### Tasks and exercises
1/ In the forex trading thread, what two tools does willoneau say he uses?
2/ Resume the forex trading thread from where it stops.

### Article
━━━━━━━━━━━━━━━━━━━━━━━━━━━━━━

Hi peter2 I am glad you noticed the Heikin Ashi chart, I only use it and ATR.
I am not really swing trading, actually trend trading it only looks that way.


----------



## willoneau (16 April 2020)

Ok yesterday's result is 1.03% realized return.


----------



## willoneau (16 April 2020)

We all trade the markets with our beliefs, if our core belief is wrong then becoming a consistently profitable trader is practically impossible.


----------



## willoneau (16 April 2020)

Ok , so far live trading (demo) I have had three consecutive day's of profit.
2.85%, 3.51% and 1.03%
but at this stage of forward testing it may be a wining streak.


----------



## willoneau (16 April 2020)

At this moment I have only 1 open position, short EUR/CHF.


----------



## willoneau (16 April 2020)

willoneau said:


> We all trade the markets with our beliefs, if our core belief is wrong then becoming a consistently profitable trader is practically impossible.



but what is your belief?


----------



## willoneau (16 April 2020)

First entry of the day, EUR/CHF short.


----------



## willoneau (16 April 2020)

willoneau said:


> but what is your belief?



As a trend follower my core belief is - *next trade I put on has a 50:50 chance of being a wining trade.*


----------



## willoneau (16 April 2020)

Every thing else I do is to create positive expectancy and control emotion.
That's all there is to trading and becoming a consistently profitable trader.


----------



## willoneau (16 April 2020)

USD/CHF - short.


----------



## willoneau (16 April 2020)

GBP/USD - long.


----------



## willoneau (16 April 2020)

USD/JPY - short.


----------



## willoneau (16 April 2020)

Any other FX traders here today?


----------



## peter2 (16 April 2020)

USD/CHF short
GBP/USD long
USD/JPY short

These three trades make you short the USD x3. You're risking 3R (3%) account in one currency.
Have you considered any limits?


----------



## willoneau (16 April 2020)

Hi peter2, limits as in?


----------



## barney (16 April 2020)

willoneau said:


> Any other FX traders here today?




Hi Will …………  Was going to get back to you last night but we had a power blackout. Been a good couple of days so you must be doing something right!

I like @peter2 idea of documenting each trade. Humans are visual so maybe just a quick screenshot of your entries would be good …. I'm sure there are lots more FX lunatics lurking in the wings so definitely keep posting your trades!


----------



## peter2 (16 April 2020)

I limit the number of trades in one direction in one currency to two. If I see weakness in the USD I'll look the short the USD with two stronger currencies. My limit is two.


----------



## willoneau (16 April 2020)

peter2 said:


> USD/CHF short
> GBP/USD long
> USD/JPY short
> 
> ...



What about -
EUR/CHF shorts ?


----------



## willoneau (16 April 2020)

━━━━━━━━━━━━━━━━━━━━━━━━━━━━━━

### Text and element pointing records
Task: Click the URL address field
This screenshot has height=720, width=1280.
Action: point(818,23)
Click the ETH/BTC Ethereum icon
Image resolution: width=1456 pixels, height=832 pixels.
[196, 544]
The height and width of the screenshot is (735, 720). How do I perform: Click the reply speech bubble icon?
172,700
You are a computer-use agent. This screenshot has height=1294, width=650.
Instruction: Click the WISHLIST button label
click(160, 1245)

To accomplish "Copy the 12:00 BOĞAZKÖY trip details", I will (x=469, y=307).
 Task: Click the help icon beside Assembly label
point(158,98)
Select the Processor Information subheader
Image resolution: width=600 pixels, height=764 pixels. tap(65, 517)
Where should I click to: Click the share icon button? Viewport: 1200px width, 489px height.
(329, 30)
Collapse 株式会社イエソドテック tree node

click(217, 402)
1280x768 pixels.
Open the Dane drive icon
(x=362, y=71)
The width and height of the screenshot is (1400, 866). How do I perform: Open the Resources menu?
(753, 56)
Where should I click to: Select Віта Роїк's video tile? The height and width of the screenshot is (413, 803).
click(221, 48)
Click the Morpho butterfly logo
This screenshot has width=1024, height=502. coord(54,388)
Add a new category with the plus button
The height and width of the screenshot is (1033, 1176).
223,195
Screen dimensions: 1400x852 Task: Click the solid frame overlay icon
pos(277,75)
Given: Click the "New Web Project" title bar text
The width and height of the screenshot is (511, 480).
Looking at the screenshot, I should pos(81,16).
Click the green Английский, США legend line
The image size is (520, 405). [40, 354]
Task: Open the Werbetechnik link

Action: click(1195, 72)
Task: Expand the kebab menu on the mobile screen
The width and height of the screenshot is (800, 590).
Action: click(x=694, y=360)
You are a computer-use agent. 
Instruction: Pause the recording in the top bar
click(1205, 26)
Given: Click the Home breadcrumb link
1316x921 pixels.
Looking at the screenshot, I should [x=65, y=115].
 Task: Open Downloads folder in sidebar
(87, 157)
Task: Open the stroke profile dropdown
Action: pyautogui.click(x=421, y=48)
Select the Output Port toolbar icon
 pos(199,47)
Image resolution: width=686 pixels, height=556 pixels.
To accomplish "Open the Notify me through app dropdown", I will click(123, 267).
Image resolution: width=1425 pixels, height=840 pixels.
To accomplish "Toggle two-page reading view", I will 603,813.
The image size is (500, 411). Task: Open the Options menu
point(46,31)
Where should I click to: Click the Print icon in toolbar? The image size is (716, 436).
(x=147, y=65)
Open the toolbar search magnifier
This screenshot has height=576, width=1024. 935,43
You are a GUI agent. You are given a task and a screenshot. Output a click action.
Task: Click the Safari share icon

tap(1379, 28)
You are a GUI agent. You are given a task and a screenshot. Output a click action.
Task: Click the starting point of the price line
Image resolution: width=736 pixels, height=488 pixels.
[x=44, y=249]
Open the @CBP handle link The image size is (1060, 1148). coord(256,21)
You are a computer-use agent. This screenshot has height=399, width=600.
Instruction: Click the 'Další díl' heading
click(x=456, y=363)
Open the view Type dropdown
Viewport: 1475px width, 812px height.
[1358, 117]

━━━━━━━━━━━━━━━━━━━━━━━━━━━━━━

### Expected responses
1/ The Heikin Ashi chart and ATR.

2/
peter2 said:


> I limit the number of trades in one direction in one currency to two. If I see weakness in the USD I'll look the short the USD with two stronger currencies. My limit is two.



I am aware of the correlation, I trade 6 pairs
USD possible 3%
GBP possible 2%
AUD possible 2%
CHF possible 2%
NZD, EUR and JPY possible 1%

I guess I could remove one USD pair for either NZD or JPY pair.
Not sure about EUR as may be correlated to GBP.


----------



## willoneau (16 April 2020)

barney said:


> Hi Will …………  Was going to get back to you last night but we had a power blackout. Been a good couple of days so you must be doing something right!
> 
> I like @peter2 idea of documenting each trade. Humans are visual so maybe just a quick screenshot of your entries would be good …. I'm sure there are lots more FX lunatics lurking in the wings so definitely keep posting your trades!



Thanx barney, been very quiet here but at least peter2 has shown an interest. Which is not surprising as he has as wealth of knowledge.


----------



## willoneau (16 April 2020)

barney said:


> Hi Will ………… Was going to get back to you last night but we had a power blackout. Been a good couple of days so you must be doing something right!



Still not convinced it isn't a wining streak.


----------



## willoneau (16 April 2020)

willoneau said:


> I am aware of the correlation, I trade 6 pairs
> USD possible 3%
> GBP possible 2%
> AUD possible 2%
> ...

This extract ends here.